■ Work instruction ■
The answer must restate every record word for word.

Data section Start Marker

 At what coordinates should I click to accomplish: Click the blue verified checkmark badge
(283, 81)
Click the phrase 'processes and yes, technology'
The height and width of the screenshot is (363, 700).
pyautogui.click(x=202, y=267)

Data section End Marker

■ Response to this exercise ■
 At what coordinates should I click to accomplish: Click the blue verified checkmark badge
(283, 81)
Click the phrase 'processes and yes, technology'
The height and width of the screenshot is (363, 700).
pyautogui.click(x=202, y=267)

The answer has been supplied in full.